The latest view on not-for-profit accounting issues

Here are twelve points on how to avoid endowment confusion. These points are in no particular order.

(1)  UPMIFA is a uniform law.  Each state has adopted their own version of this law (except for Pennsylvania).  See for more information.

(2) If a permanent endowment goes underwater, the negative amount in unrestricted net assets is considered to be temporary.

(3) Being prudent under UPMIFA requires consideration of specific issues which are listed in the Act.  Board and investment committee members should be aware of these considerations and should document any discussions on them.

(4) UPMIFA says that a spending policy of more than 7% is not considered to be prudent.

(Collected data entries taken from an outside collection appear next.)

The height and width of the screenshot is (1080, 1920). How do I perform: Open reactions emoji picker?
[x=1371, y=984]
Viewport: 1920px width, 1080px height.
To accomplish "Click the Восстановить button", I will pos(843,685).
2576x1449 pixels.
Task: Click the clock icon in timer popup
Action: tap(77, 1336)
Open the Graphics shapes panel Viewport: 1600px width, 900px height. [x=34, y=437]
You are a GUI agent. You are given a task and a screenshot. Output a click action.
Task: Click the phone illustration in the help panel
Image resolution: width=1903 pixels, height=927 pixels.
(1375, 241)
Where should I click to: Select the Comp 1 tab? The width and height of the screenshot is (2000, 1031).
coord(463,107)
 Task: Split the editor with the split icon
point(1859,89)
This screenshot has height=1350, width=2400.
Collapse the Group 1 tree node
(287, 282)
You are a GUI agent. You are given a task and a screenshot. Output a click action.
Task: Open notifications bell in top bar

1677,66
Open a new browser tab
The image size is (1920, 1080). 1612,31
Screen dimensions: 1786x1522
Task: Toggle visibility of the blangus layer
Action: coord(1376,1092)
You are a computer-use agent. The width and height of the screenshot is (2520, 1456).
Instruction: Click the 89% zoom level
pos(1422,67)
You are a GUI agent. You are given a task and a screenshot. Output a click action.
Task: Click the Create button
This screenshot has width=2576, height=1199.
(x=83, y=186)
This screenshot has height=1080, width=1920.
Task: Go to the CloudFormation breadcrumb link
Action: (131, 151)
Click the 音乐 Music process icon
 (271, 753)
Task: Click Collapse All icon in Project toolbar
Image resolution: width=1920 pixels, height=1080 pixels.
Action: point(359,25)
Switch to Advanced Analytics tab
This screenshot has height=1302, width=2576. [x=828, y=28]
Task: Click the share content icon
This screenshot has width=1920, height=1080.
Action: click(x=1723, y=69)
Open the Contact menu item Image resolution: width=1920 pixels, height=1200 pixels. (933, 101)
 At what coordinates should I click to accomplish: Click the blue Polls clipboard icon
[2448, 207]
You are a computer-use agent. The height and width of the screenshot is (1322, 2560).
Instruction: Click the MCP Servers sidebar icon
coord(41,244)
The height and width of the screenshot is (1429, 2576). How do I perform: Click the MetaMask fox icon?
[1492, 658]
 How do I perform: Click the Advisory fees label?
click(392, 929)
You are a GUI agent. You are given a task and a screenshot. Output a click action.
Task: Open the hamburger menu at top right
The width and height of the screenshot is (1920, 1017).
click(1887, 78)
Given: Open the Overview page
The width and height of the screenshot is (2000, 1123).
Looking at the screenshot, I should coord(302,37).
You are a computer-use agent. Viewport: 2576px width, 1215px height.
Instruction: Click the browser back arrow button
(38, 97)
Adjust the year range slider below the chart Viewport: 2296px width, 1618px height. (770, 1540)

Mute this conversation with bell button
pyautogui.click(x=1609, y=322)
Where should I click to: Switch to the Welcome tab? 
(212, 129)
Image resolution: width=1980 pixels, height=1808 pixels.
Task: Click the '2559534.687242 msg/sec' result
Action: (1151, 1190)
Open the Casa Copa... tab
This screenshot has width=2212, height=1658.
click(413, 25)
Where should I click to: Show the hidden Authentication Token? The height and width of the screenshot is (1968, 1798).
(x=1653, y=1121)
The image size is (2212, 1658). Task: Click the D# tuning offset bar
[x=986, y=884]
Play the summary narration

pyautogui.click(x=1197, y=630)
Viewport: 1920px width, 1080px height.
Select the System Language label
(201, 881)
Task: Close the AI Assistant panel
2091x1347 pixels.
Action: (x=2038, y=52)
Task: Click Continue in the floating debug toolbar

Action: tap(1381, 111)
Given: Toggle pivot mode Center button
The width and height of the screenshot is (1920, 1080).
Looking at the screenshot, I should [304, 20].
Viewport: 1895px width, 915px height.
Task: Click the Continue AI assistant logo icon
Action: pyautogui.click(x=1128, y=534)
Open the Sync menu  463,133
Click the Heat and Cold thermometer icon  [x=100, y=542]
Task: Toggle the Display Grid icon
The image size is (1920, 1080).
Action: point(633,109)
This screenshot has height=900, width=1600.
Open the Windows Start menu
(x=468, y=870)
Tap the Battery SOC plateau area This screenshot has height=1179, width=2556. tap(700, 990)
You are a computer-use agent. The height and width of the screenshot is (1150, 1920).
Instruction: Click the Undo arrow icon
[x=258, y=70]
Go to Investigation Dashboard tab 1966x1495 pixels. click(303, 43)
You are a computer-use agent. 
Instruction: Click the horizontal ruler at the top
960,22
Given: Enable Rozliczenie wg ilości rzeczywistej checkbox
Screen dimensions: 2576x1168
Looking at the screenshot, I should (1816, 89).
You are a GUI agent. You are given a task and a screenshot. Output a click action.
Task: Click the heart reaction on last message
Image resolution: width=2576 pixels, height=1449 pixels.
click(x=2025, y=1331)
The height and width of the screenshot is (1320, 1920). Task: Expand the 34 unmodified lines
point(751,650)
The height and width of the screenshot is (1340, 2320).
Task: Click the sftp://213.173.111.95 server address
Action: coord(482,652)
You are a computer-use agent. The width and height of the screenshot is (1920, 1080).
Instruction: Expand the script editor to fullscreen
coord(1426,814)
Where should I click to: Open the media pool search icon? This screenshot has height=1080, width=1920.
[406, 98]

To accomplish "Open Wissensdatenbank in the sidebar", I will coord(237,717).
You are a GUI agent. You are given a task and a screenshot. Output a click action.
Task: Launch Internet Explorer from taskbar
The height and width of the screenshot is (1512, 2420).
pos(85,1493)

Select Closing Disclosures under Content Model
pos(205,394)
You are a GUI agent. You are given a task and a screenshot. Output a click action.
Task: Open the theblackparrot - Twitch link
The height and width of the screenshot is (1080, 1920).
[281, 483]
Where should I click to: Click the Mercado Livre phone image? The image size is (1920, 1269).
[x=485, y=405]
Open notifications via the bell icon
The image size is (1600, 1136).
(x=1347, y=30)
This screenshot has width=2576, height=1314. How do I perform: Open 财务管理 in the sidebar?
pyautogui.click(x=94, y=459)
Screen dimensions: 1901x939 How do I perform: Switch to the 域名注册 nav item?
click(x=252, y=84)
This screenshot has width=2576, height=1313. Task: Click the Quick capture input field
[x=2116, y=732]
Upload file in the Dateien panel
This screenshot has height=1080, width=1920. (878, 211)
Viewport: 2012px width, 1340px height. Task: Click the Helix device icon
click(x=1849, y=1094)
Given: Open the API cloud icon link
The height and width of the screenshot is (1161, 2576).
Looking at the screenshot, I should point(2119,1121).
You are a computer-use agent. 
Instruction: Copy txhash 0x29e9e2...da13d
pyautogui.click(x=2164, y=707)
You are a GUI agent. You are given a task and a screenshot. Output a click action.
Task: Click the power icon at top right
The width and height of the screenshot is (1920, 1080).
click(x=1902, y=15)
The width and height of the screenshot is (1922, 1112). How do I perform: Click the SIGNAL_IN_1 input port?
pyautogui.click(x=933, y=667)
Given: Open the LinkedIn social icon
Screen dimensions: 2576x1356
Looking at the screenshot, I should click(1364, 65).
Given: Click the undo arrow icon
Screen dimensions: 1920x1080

(5) Donor specifications trump UPMIFA and the organization’s policies.  For example, if a donor specifies that exactly $5,000 must be spent annually from the permanent endowment they established, then that is what must be spent and the organization’s spending policy would not be applied to that particular endowment fund.

(6) The Board of Directors can release a permanently restricted endowment fund if it is less than $50,000 and more than 20 years old by submitting a plan to the Attorney General.

(7) Use of the word “endowment” does not necessarily imply a permanently restricted endowment fund.  Clear communication with the donor is extremely important.

(8) Quasi-endowments (board-designated) should be tracked like permanently restricted endowment funds, but they will always be classified as unrestricted net assets.

(9) Board designated net assets should not be confused with quasi endowments (Is the money set aside by the board with the intention of only spending the earnings?).

(10) For endowments, permanently restricted net asset balances only include original donation amounts to that fund.

(11) You cannot net underwater funds with “over” water funds.

(12) The spending and investment policies should periodically be reviewed by the Board and/or the Investment Committee and the policies should be established based on long term goals.